# how to make your loose magic tight again



## daniel0731ex (Sep 27, 2009)

just put it in the fridge

i accidently did that today when i was pouring my milk. i totally forgot about it and was searching for it like crazy for an hour:fp

it actually worked pretty well. my magic was terribly loose before, and now it's really nice


----------



## Tdude (Sep 27, 2009)

lol
in the fridge


----------



## PatrickJameson (Sep 27, 2009)

When my magic was still quite tight, I used to put it under a heating pad to make it looser .

Now that my magic is extremely loose I just put 22 strings on it to make it tighter <_<.


----------



## riffz (Oct 2, 2009)

Wouldn't being in the fridge just temporarily tighten it while the strings are cold?


----------



## AvGalen (Oct 2, 2009)

riffz said:


> Wouldn't being in the fridge just temporarily tighten it while the strings are cold?

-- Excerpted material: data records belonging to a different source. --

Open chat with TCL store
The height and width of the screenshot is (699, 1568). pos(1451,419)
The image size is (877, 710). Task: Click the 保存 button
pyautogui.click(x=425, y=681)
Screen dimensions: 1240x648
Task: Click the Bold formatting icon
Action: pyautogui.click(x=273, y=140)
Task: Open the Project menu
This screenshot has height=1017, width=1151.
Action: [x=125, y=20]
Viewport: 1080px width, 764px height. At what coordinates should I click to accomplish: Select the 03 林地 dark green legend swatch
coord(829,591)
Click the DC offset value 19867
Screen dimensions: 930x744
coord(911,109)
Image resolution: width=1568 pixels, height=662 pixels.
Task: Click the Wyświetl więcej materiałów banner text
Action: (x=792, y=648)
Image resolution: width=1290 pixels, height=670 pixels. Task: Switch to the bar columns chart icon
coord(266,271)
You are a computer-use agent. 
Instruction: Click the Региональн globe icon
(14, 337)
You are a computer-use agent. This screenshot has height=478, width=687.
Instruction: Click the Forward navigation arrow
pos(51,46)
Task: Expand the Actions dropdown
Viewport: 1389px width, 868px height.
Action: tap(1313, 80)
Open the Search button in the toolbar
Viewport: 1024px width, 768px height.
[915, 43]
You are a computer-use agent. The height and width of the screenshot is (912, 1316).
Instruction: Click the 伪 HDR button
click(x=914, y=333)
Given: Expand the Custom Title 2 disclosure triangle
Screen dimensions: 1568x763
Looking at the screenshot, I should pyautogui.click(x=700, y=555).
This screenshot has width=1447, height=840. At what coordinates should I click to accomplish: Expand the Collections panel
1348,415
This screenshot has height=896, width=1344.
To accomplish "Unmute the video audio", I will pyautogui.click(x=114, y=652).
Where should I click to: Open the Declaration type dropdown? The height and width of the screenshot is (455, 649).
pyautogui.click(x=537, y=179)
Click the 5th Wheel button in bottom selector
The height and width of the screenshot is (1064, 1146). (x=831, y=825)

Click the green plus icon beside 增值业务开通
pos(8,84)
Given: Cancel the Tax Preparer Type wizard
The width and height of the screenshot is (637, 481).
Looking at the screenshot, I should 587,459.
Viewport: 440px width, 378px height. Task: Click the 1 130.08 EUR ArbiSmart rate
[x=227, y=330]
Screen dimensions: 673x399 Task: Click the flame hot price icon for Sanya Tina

Yes, but the effects actually last for quite a while (hours, not minutes) and Magic is only a short event anyway

To temporarily loosen: warmth, quite a lot of it (not heat!)
To permanently loosen: stretch the strings by putting things in between the tiles for a couple of days
To temporarily tighten: fridge
To permanently tighten: uhmmmm........Restring with new strings?


----------